Applying interpretability techniques like LIME and SHAP to classification models provides valuable insights into why a model predicts a specific category for a given input. Since classification deals with discrete outcomes (e.g., 'spam' vs. 'not spam', 'cat' vs. 'dog' vs. 'bird'), explanations focus on identifying the features that push the prediction towards one class over the others. This chapter has already contrasted LIME and SHAP conceptually; now let's see how their explanations manifest specifically in classification tasks.
LIME generates local explanations by fitting a simpler, interpretable model (like linear regression) to perturbed versions of a single data point. For classification, this local surrogate model is trained to predict the probability of the class assigned by the original complex model.

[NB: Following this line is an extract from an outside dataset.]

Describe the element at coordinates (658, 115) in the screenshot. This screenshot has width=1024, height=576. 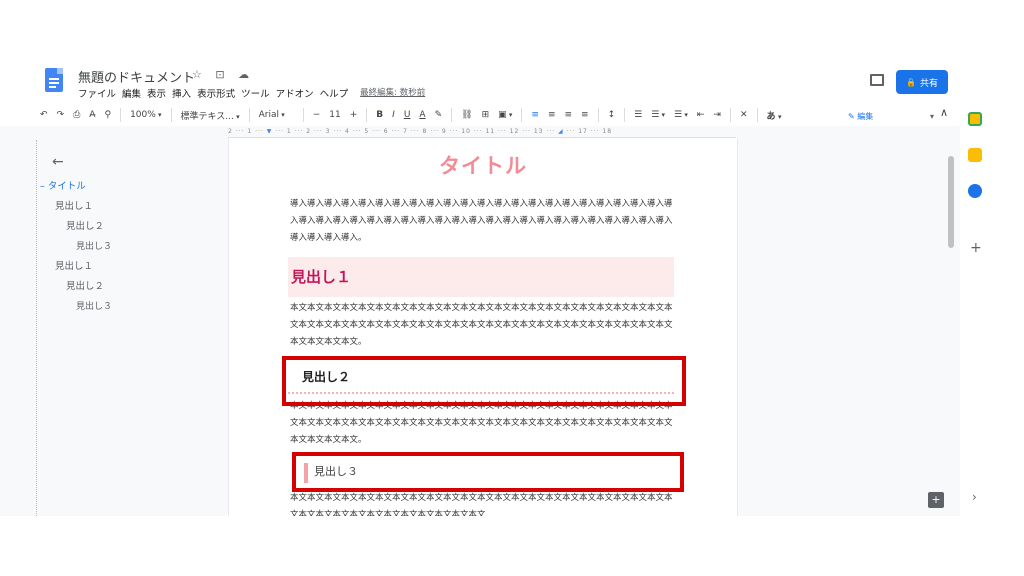
I see `bulleted-list-icon: ☰` at that location.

The output typically consists of a list of features and their corresponding weights. These weights represent the feature's contribution to the prediction for a specific class in the local vicinity of the instance being explained.
Consider a binary classification model predicting customer churn ('Yes' or 'No'). If LIME explains a prediction of 'Yes' for a specific customer, the output might look like this:
Feature Weight
----------------------
NumSupportCalls > 3 0.45
TenureMonths < 6 0.30
ContractType = M2M 0.15
InternetService = No -0.10
TotalCharges < 50 -0.25
This suggests that, locally around this customer's data point, having more than 3 support calls, less than 6 months of tenure, and a Month-to-Month contract are the primary drivers pushing the prediction towards 'Yes' (Churn). Conversely, not having internet service and low total charges slightly push the prediction away from 'Yes'.
Most LIME implementations allow you to specify which class prediction you want to explain. You can generate separate explanations for why the model predicted class 'A', or why it didn't predict class 'B', providing a more complete picture.
Here's a visual representation of feature contributions for a specific class prediction using LIME:
Feature contributions towards the 'Churn = Yes' prediction for a single customer, as estimated by LIME. Positive values support the prediction, negative values oppose it.
SHAP values, grounded in Shapley values from game theory, explain how much each feature contributes to pushing the model's output away from a baseline (average) prediction towards the actual prediction for a specific instance. In classification, the "output" often refers to the model's raw score or log-odds for a particular class before the final probability conversion (e.g., via sigmoid or softmax).
SHAP provides several visualization tools tailored for classification:
These plots visualize the explanation for a single prediction. They show the baseline prediction value (the average prediction across the dataset) and how each feature's SHAP value pushes the output higher or lower towards the final prediction for the chosen class. Features pushing the prediction higher (often towards the positive class or the specific class of interest) are typically shown in one color (e.g., blue), while those pushing it lower are shown in another (e.g., red).
Summary plots provide a global view of feature importance. For classification, they often display SHAP values for each feature across many instances.
Global feature importance based on mean absolute SHAP values for predicting 'Churn = Yes'. Higher values indicate features with generally larger impact on the prediction.
These plots show how the value of a single feature affects its SHAP value (and thus its impact on the prediction for a specific class) across all instances. They can also automatically highlight interaction effects with another feature.
Impact of 'TenureMonths' on the SHAP value for the 'Churn = Yes' prediction. Lower tenure generally corresponds to positive SHAP values (increasing churn likelihood), while higher tenure corresponds to negative SHAP values (decreasing churn likelihood).
Both LIME and SHAP naturally extend to multi-class classification problems. The key is that explanations are generated per class. When you request an explanation for an instance where the model predicts, say, 'Class C', you need to specify which class's prediction you want to understand.
It's often informative to generate explanations not just for the predicted class, but also for the next most likely class(es). Comparing these explanations helps understand why the model preferred one category over another. For instance, seeing which features strongly supported 'Class A' while simultaneously opposing 'Class B' can be very revealing.
As discussed earlier in the chapter, SHAP offers theoretical advantages like consistency (a feature's impact direction won't wrongly flip) and often provides more reliable global importance measures via summary plots. Its foundation in Shapley values provides a solid theoretical backing. TreeSHAP is particularly efficient for tree-based models.
LIME, while lacking the guarantees of SHAP, can be faster to compute for individual predictions, especially when using KernelSHAP (the model-agnostic SHAP variant) which can be computationally intensive. LIME's focus on local fidelity via simple surrogate models can be intuitive for understanding a single prediction in isolation.
For classification, interpreting the outputs of both methods requires understanding that the explanations are typically class-specific. Whether using LIME weights or SHAP values (visualized through force, summary, or dependence plots), you are examining feature contributions towards the prediction of a particular category. Use these tools to dissect your classifier's reasoning, build confidence in its predictions, and identify potential biases or areas for model improvement.